A superexpressão do gene FLT3 é uma alteração recorrente nas leucemias agudas (LAs), que pode levar a ativação constitutiva de seu receptor tirosina quinase por mecanismo independente de ligante, resultando em aumento de proliferação celular, redução da apoptose e inibição da diferenciação celular. Ao longo do tempo, muitos estudos associaram esta alteração à presença de mutações ativadoras em FLT3, sendo esta considerada a principal causa da desregulação transcricional deste gene. Entretanto, muitos pacientes com superexpressão de FLT3 não apresentam estas mutações, sugerindo que há outros mecanismos, ainda desconhecidos, responsáveis pela superexpressão. Com o advento das tecnologias de larga escala combinado aos avanços na bioinformática, que desenvolveram estratégias para se avaliar o perfil genômico, epigenômico e transcriptômico de forma integrada, cada vez mais tem sido possível identificar e caracterizar o papel de elementos regulatórios, como os enhancers, na desregulação da expressão de diversos proto-oncogenes. Diante deste cenário, nós hipotetizamos que o mecanismo de ativação através de enhancers possa ser responsável pela superexpressão de FLT3 nas LAs.

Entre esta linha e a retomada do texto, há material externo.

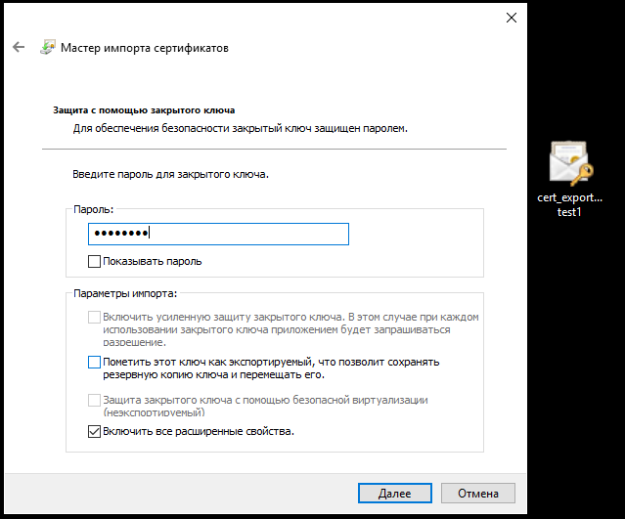Click the disabled 'безопасной виртуализации' checkbox

pyautogui.click(x=95, y=401)
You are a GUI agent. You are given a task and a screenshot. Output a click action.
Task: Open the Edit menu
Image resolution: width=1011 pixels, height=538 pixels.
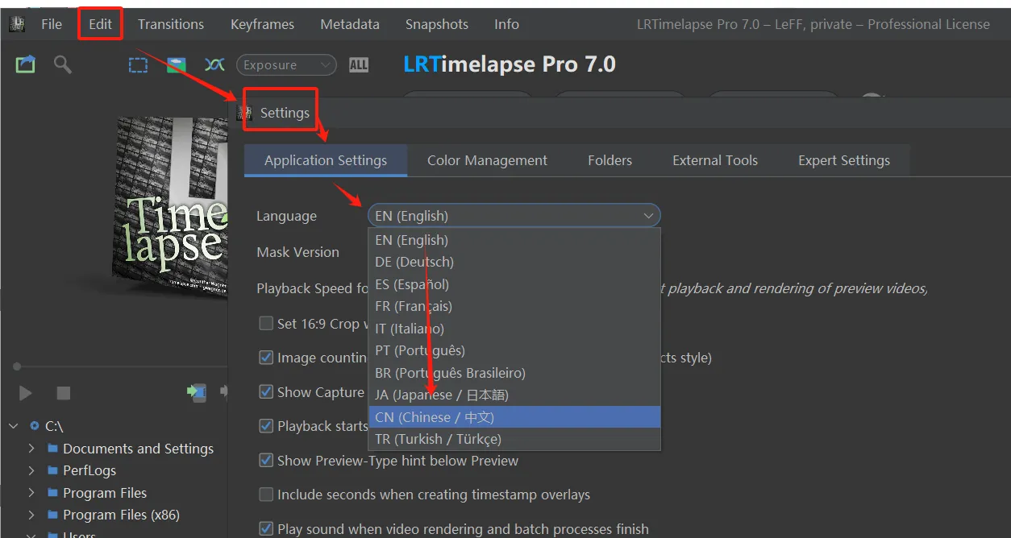101,24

Portanto, este estudo pretende identificar enhancers ativos associados a superexpressão de FLT3, bem como rastrear possíveis alterações genéticas presentes nestas regiões.

Para isso, nós quantificamos 45,256 RNAs enhancers (eRNAs) já anotados no genoma humano para a identificação de enhancers ativos utilizando dados de RNA-seq. Foram analisadas 543 amostras de pacientes diagnosticados com LMA (n = 157), LLA-B (n = 122) ou LLA-T (n = 264) e que estavam depositadas no banco de dados TARGET. Através da análise de atividade diferencial entre os grupos com mutação em FLT3, e com alta ou baixa expressão de FLT3, nós identificamos 385 eRNAs com alta atividade nos pacientes de LMA, 1551 na LLA-B e 726 na LLA-T associados a superexpressão de FLT3. Dentre eles, um eRNA correspondente a região próxima ao gene FLT3 (eRNA-FLT3) foi altamente correlacionado com a expressão do mesmo (R = 0,77 na LMA; R = 0,79 na LLA-B; R = 0,80 na LLA-T; p-valores < 0,0001). Paralelamente, nós avaliamos possíveis SNVs, pequenas indels e alterações no número de cópias nesta região, utilizando dados de WGS/WES e SNP array oriundos das amostras de pacientes. Contudo, nenhuma alteração genética foi encontrada.

O enhancer caracterizado compreende uma região de 317pb no chr13, onde existem sítios de ligação para fatores de transcrição como CTCF, ZNF143, SMC3 e RAD21 (importantes para estruturação do loop de interação entre enhancer-promotor), além de MYC e MAX (reguladores de ativação transcricional presentes no promotor de FLT3).

Nossos dados sugerem uma participação do eRNA identificado, na posição downstream ao promotor de FLT3, na ativação oncogênica deste gene. Estudos adicionais serão necessários para melhor entendimento desta alteração.